### WHAT IS BEING ASKED
Repeat the lines of the data below without changes, from the line containing "Select the Full Report document option" through the line containing "will click(x=1418, y=227).", with both of those lines included.

# Start of RECORDS FOR THIS TASK

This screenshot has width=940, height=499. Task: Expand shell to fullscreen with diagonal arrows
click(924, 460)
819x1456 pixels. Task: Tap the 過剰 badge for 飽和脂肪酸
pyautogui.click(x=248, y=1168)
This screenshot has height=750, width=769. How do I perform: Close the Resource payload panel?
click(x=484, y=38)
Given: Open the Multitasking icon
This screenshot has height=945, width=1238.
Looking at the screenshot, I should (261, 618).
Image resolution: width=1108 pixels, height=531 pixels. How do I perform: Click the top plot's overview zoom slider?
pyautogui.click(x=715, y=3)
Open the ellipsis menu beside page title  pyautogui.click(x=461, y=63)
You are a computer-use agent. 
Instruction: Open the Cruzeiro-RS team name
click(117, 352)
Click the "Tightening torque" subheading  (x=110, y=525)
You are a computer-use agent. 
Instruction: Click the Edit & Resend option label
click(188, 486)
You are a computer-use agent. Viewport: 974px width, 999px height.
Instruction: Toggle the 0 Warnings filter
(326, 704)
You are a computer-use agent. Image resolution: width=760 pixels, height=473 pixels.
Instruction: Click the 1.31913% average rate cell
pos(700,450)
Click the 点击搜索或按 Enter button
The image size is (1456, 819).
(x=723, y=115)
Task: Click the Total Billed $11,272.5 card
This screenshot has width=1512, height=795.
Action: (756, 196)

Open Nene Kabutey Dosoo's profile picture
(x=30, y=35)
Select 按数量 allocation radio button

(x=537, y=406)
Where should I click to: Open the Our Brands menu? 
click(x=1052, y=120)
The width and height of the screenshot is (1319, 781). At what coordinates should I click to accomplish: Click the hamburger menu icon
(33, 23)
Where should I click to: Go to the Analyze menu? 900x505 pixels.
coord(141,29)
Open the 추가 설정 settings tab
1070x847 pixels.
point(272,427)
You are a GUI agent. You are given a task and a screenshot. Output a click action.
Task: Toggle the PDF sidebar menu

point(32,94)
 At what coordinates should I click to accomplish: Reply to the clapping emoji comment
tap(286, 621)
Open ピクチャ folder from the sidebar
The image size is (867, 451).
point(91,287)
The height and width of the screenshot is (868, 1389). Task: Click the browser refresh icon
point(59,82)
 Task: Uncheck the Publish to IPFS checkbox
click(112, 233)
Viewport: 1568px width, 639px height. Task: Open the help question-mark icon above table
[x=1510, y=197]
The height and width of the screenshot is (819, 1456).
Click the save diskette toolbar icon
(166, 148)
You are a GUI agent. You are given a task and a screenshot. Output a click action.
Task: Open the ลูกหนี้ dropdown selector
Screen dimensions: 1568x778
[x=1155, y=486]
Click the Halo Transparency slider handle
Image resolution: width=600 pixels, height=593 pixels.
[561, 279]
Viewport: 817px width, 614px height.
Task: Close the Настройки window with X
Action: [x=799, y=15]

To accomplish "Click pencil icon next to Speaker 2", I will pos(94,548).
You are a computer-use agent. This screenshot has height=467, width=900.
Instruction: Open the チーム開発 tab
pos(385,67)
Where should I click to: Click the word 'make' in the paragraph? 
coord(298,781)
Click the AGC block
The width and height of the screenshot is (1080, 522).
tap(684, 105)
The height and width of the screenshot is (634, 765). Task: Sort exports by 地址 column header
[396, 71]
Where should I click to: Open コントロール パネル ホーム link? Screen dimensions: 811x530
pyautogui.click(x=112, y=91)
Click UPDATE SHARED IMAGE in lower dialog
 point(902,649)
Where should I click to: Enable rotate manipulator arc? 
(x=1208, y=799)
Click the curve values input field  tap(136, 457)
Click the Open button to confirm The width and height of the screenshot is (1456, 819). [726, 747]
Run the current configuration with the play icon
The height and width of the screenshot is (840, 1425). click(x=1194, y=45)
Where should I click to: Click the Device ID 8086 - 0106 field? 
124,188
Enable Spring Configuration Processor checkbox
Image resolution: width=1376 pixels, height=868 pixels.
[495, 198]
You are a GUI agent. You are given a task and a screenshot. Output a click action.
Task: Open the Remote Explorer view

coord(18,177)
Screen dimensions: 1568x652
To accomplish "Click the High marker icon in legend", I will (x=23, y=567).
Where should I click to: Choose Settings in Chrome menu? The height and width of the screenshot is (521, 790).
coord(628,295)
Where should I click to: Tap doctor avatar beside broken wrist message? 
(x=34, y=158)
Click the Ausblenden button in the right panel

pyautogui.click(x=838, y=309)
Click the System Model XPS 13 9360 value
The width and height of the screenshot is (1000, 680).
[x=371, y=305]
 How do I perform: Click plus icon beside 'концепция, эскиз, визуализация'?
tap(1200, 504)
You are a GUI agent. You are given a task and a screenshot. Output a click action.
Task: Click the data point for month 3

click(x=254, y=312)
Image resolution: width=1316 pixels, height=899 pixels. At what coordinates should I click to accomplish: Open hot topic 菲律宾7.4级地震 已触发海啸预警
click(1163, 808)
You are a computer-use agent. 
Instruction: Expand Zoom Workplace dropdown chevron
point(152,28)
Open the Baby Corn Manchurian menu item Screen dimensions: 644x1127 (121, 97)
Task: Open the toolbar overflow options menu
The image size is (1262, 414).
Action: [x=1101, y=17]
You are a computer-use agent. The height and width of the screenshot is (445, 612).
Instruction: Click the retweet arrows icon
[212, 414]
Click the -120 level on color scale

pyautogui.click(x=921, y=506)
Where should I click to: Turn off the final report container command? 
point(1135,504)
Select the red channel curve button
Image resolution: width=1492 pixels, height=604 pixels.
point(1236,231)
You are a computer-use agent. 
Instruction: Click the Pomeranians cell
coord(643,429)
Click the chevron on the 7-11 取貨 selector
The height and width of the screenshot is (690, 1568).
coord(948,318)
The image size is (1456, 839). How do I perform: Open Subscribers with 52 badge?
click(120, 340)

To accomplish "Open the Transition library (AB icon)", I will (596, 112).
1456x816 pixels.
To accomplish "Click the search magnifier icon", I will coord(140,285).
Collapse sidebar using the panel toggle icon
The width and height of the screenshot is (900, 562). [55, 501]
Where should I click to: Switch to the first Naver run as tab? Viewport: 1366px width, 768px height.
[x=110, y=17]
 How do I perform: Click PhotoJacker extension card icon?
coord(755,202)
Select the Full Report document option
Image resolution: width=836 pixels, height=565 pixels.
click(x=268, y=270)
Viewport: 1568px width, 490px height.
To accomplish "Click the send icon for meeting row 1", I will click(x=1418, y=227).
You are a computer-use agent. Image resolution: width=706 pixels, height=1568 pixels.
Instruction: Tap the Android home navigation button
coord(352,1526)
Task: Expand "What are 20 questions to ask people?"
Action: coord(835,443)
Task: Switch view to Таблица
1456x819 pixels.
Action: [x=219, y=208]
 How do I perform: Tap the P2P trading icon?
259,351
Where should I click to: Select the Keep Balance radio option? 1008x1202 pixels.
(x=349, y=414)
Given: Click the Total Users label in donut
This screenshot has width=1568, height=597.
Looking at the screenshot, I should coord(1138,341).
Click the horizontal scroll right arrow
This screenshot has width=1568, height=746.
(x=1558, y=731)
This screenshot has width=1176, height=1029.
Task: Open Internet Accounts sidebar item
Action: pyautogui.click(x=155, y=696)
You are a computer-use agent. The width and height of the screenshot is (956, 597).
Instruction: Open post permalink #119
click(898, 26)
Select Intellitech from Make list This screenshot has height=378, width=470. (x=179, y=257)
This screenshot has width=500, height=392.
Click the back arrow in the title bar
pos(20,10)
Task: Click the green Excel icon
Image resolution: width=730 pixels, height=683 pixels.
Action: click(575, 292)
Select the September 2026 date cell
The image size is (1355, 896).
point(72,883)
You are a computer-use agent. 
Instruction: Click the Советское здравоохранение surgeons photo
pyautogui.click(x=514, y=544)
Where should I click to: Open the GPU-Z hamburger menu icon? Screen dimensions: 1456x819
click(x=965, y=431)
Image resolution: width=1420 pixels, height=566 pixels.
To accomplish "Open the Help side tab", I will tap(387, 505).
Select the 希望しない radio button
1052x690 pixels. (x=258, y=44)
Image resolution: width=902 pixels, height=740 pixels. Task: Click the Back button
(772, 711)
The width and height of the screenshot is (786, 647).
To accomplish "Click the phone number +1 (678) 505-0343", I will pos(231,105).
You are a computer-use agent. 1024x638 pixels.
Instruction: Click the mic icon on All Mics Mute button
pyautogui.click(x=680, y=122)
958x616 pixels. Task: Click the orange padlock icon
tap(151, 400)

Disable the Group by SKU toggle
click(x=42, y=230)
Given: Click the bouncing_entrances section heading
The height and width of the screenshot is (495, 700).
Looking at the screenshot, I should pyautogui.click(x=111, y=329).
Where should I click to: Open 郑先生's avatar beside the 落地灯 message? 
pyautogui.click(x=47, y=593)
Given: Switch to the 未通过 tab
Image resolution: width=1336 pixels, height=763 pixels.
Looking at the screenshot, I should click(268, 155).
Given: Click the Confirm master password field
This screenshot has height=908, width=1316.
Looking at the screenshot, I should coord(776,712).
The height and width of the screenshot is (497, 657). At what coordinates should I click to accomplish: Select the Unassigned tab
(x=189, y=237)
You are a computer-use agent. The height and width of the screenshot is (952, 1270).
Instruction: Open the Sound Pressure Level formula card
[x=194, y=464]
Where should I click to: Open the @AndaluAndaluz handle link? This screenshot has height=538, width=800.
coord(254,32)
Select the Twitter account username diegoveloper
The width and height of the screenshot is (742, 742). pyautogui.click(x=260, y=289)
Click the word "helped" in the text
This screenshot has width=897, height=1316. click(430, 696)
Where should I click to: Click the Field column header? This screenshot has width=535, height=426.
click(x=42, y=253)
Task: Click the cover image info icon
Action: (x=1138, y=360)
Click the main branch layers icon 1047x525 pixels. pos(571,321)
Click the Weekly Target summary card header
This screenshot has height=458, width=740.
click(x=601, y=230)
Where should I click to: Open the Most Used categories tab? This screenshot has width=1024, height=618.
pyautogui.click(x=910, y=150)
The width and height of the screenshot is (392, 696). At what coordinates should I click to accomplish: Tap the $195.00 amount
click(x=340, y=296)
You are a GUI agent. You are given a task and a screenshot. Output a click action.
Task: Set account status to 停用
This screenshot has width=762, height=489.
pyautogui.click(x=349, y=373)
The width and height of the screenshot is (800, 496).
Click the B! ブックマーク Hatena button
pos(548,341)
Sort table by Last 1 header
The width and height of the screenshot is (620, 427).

# End of RECORDS FOR THIS TASK

### SOLUTION FOR THIS EXERCISE
Select the Full Report document option
Image resolution: width=836 pixels, height=565 pixels.
click(x=268, y=270)
Viewport: 1568px width, 490px height.
To accomplish "Click the send icon for meeting row 1", I will click(x=1418, y=227).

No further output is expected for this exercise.